Polls, schedules, lists, blogger feuds … and film school (or is it life school?) from Professor Herzog.

Today’s roundup of Oscar news ‘n’ notes from around the web …

 

At Toronto, indieWIRE polled 25 critics, journalists, bloggers and various combinations thereof, asking them all to grade the movies they’d seen. “A Serious Man” came out on top, followed by “City of Life and Death” (the harrowing Chinese film that may well not be submitted by that country in the Oscars foreign-film race) and “Up in the Air.” “Videocracy” was named best documentary, while Colin Firth (“A Single Man”) and Tilda Swinton (“I Am Love”) topped the lead-performance chart. Oscar voters are unlikely to be paying all that much attention. 

 

Hugh Jackman on whether he’ll host the Oscars next March: “I don’t know. I haven’t been asked.” That certainly leaves things open – and given the near-unanimous praise for his job within the Academy, there has to be a pretty decent chance that he’ll be asked. (Vulture)

 

You too can learn to make movies at the feet of Oscar nominee Werner Herzog, at the Rogue Film School. Well, actually, he’s not going to teach you how to make movies. He’ll teach you about “a way of life … a climate, the excitement that makes film possible."   He might also teach you about picking locks and shooting without a permit. But don’t bring your laptop or try to record anything, because Werner will have none of that. Filmmaker magazine sums it up: $1,450, first session in Los Angeles next year, application deadline November 13. Herzog’s own site gives more info, and includes enough pictures of Klaus Kinski to scare off most potential applicants. (Herzog photo: AMPAS)
 

From the Gotham Awards to the Oscars, Tom O’Neil runs down the awards-season schedule of 16 different kudos-fests. (Gold Derby)

 

Kris Tapley picks the 10 best best-picture winners of all time.

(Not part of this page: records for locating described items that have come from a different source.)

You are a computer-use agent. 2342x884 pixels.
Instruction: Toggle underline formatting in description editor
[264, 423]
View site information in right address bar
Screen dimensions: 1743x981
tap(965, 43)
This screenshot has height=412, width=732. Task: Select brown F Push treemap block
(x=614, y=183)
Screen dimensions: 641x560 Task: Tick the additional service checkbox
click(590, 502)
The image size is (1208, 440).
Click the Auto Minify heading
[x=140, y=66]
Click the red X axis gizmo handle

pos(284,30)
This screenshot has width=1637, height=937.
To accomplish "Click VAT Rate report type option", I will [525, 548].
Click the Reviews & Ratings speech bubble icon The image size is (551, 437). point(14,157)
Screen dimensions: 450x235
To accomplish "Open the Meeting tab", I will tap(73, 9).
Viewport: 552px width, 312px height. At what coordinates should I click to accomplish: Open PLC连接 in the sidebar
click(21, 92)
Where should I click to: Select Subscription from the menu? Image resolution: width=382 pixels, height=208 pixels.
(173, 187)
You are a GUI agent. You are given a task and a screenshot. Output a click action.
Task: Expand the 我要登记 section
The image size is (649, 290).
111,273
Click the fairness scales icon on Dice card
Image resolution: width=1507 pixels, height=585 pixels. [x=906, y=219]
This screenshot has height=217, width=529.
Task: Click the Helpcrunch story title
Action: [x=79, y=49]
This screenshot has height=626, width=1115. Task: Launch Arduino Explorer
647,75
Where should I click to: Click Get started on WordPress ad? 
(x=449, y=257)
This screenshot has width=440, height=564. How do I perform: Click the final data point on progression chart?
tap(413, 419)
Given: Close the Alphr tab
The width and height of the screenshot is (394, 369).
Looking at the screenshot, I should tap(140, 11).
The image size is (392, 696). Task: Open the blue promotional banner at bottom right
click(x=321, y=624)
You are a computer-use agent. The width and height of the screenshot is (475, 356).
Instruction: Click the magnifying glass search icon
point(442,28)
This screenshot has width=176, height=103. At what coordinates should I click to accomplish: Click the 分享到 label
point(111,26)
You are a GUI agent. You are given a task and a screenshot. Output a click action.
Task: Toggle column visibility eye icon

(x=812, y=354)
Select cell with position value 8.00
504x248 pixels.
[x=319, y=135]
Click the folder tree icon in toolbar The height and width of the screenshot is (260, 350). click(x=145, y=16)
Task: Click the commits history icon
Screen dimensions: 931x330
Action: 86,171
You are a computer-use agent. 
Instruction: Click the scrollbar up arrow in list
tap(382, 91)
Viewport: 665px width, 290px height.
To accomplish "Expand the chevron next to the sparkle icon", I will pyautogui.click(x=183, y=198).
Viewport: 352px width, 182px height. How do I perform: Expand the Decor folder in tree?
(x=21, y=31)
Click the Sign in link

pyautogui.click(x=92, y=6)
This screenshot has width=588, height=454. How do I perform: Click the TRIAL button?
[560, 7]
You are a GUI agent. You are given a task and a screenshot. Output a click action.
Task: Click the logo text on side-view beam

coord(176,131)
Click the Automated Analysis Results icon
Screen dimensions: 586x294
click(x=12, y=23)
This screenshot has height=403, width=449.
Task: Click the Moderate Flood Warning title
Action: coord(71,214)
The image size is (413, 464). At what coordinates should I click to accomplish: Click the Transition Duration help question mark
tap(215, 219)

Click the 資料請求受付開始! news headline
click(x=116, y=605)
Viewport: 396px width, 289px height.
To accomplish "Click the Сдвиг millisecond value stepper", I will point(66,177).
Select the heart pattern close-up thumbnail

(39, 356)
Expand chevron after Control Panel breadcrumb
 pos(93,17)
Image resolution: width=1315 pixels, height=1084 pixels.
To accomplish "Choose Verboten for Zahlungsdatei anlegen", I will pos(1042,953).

It’s pretty ‘70s-centric and focused on films released during what I imagine is Tapley’s lifetime: the two “Godfathers” top the list, followed by “Annie Hall,” “Unforgiven,” “It Happened One Night,” “Casablanca,” “Amadeus,” “Midnight Cowboy,” “Schindler’s List” and “Platoon.” I could probably live with his list if he’d replace numbers seven, eight and ten with “Lawrence of Arabia,” “The Apartment” and “All About Eve,” and then mix up the order a bit. Tapley’s readers respond with dozens of lists of their own. (In Contention)

 

 

If you’re watching a movie from a respected director and you don’t get it, do you give them the benefit of the doubt? Cinematical’s Eric B. Snider did that when he saw the Coen Brothers’ “A Serious Man.” Then he wrote about it.

 

Oscar blogger fight!   Awards Daily’s Ryan Adams polls his readers about best-picture nominees, giving them 56 movies to choose from.  Hollywood Elsewhere’s Jeff Wells points out why he thinks 45 of those movies don’t have a chance.  Sasha Stone, also of Awards Daily, objects to Wells’ dismissal of all those films. The funny thing is, eight of Wells’ 10 choices are also in the top 10 of the Awards Daily poll. He replaces “Up” and “The Lovely Bones” with “Tree of Life” and “Where the Wild Things Are,” but otherwise his list and theirs are identical: “The Hurt Locker,” “Precious,” “Nine,” “Up,” “An Education,” “Invictus,” “A Serious Man,” “Bright Star.” Those kids oughtta just calm down, find their common ground, and learn to get along.